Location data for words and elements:

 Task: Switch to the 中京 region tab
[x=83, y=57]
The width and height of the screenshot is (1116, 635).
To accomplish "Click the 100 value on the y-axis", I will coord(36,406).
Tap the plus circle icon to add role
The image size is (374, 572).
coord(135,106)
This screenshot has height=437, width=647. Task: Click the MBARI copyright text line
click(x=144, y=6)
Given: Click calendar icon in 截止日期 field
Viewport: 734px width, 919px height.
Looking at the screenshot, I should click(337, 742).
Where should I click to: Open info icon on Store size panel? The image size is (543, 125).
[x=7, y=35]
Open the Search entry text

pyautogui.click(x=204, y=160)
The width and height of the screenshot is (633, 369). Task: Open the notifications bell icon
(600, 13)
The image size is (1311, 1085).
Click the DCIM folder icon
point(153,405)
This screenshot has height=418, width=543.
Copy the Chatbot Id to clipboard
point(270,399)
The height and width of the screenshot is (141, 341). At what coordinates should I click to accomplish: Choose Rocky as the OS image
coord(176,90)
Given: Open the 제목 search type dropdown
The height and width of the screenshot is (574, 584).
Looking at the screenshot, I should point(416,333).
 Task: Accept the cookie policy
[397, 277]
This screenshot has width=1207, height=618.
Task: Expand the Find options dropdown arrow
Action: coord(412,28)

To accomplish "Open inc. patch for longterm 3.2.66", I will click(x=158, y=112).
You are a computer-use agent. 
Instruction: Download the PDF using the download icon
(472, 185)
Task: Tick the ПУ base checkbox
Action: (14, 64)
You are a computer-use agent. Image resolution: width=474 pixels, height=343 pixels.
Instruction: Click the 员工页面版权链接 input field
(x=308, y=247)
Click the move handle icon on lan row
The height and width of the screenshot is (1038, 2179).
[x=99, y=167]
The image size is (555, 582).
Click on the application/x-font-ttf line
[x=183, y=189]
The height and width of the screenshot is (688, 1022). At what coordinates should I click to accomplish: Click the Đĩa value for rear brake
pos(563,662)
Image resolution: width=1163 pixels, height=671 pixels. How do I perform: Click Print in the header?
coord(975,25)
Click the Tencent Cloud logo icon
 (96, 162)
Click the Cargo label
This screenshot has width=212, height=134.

WHAT TO WORK ON:
Render every line of the material above as a Markdown table with the columns "Row" and "Material line," skipping blank lines.

TASK RESULT:
| Row | Material line |
|---|---|
| 1 |  Task: Switch to the 中京 region tab |
| 2 | [x=83, y=57] |
| 3 | The width and height of the screenshot is (1116, 635). |
| 4 | To accomplish "Click the 100 value on the y-axis", I will coord(36,406). |
| 5 | Tap the plus circle icon to add role |
| 6 | The image size is (374, 572). |
| 7 | coord(135,106) |
| 8 | This screenshot has height=437, width=647. Task: Click the MBARI copyright text line |
| 9 | click(x=144, y=6) |
| 10 | Given: Click calendar icon in 截止日期 field |
| 11 | Viewport: 734px width, 919px height. |
| 12 | Looking at the screenshot, I should click(337, 742). |
| 13 | Where should I click to: Open info icon on Store size panel? The image size is (543, 125). |
| 14 | [x=7, y=35] |
| 15 | Open the Search entry text |
| 16 | pyautogui.click(x=204, y=160) |
| 17 | The width and height of the screenshot is (633, 369). Task: Open the notifications bell icon |
| 18 | (600, 13) |
| 19 | The image size is (1311, 1085). |
| 20 | Click the DCIM folder icon |
| 21 | point(153,405) |
| 22 | This screenshot has height=418, width=543. |
| 23 | Copy the Chatbot Id to clipboard |
| 24 | point(270,399) |
| 25 | The height and width of the screenshot is (141, 341). At what coordinates should I click to accomplish: Choose Rocky as the OS image |
| 26 | coord(176,90) |
| 27 | Given: Open the 제목 search type dropdown |
| 28 | The height and width of the screenshot is (574, 584). |
| 29 | Looking at the screenshot, I should point(416,333). |
| 30 |  Task: Accept the cookie policy |
| 31 | [397, 277] |
| 32 | This screenshot has width=1207, height=618. |
| 33 | Task: Expand the Find options dropdown arrow |
| 34 | Action: coord(412,28) |
| 35 | To accomplish "Open inc. patch for longterm 3.2.66", I will click(x=158, y=112). |
| 36 | You are a computer-use agent.  |
| 37 | Instruction: Download the PDF using the download icon |
| 38 | (472, 185) |
| 39 | Task: Tick the ПУ base checkbox |
| 40 | Action: (14, 64) |
| 41 | You are a computer-use agent. Image resolution: width=474 pixels, height=343 pixels. |
| 42 | Instruction: Click the 员工页面版权链接 input field |
| 43 | (x=308, y=247) |
| 44 | Click the move handle icon on lan row |
| 45 | The height and width of the screenshot is (1038, 2179). |
| 46 | [x=99, y=167] |
| 47 | The image size is (555, 582). |
| 48 | Click on the application/x-font-ttf line |
| 49 | [x=183, y=189] |
| 50 | The height and width of the screenshot is (688, 1022). At what coordinates should I click to accomplish: Click the Đĩa value for rear brake |
| 51 | pos(563,662) |
| 52 | Image resolution: width=1163 pixels, height=671 pixels. How do I perform: Click Print in the header? |
| 53 | coord(975,25) |
| 54 | Click the Tencent Cloud logo icon |
| 55 |  (96, 162) |
| 56 | Click the Cargo label |
| 57 | This screenshot has width=212, height=134. |